-- Text block --
####################
= 2008 French Road Cycling Cup =

Bicycle competition

The 2008 French Road Cycling Cup is the 17th edition of the French Road Cycling Cup. It started on February 24 with the Tour du Haut Var and finished on October 9 with Paris–Bourges. Jérôme Pineau of won the overall competition, despite not winning any of the races.
####################
-- Dataset section --
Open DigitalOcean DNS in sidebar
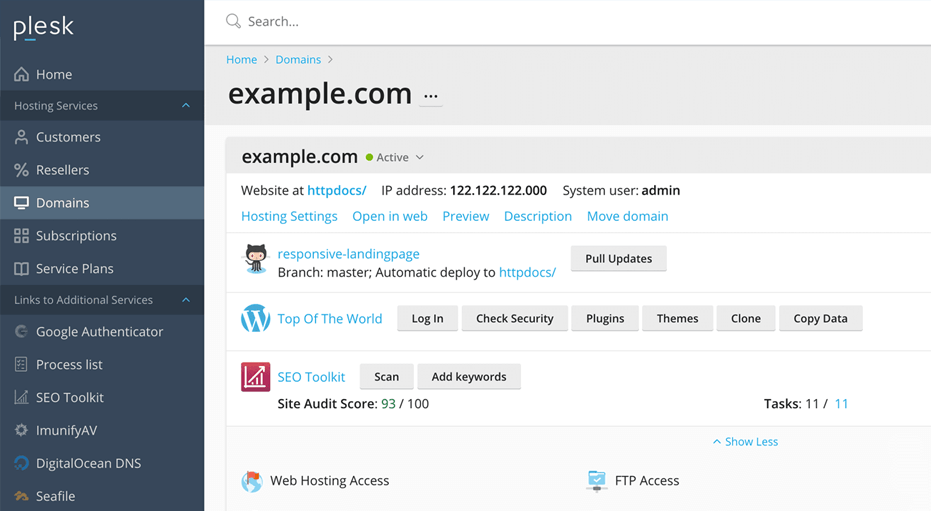Screen dimensions: 931x511 88,463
####################
-- Goal A --
For the 2008 French Road Cycling Cup text, decide whether each statement agrees with the text: (i) The 2008 competition began with Paris–Bourges. (ii) The 2008 cup was the 17th edition of the French Road Cycling Cup. (iii) The overall winner did not win any of the races. Answer yes or no for each, quoting the words of the text that decide it.
-- Goal B --
In the 2008 French Road Cycling Cup text, rewrite the passage from "Bicycle competition" to "of the races.", replacing "races" with "events".

-- Correct output A --
(i) No: "It started on February 24 with the Tour du Haut Var"
(ii) Yes: "is the 17th edition of the French Road Cycling Cup"
(iii) Yes: "despite not winning any of the races"

-- Correct output B --
Bicycle competition

The 2008 French Road Cycling Cup is the 17th edition of the French Road Cycling Cup. It started on February 24 with the Tour du Haut Var and finished on October 9 with Paris–Bourges. Jérôme Pineau of won the overall competition, despite not winning any of the events.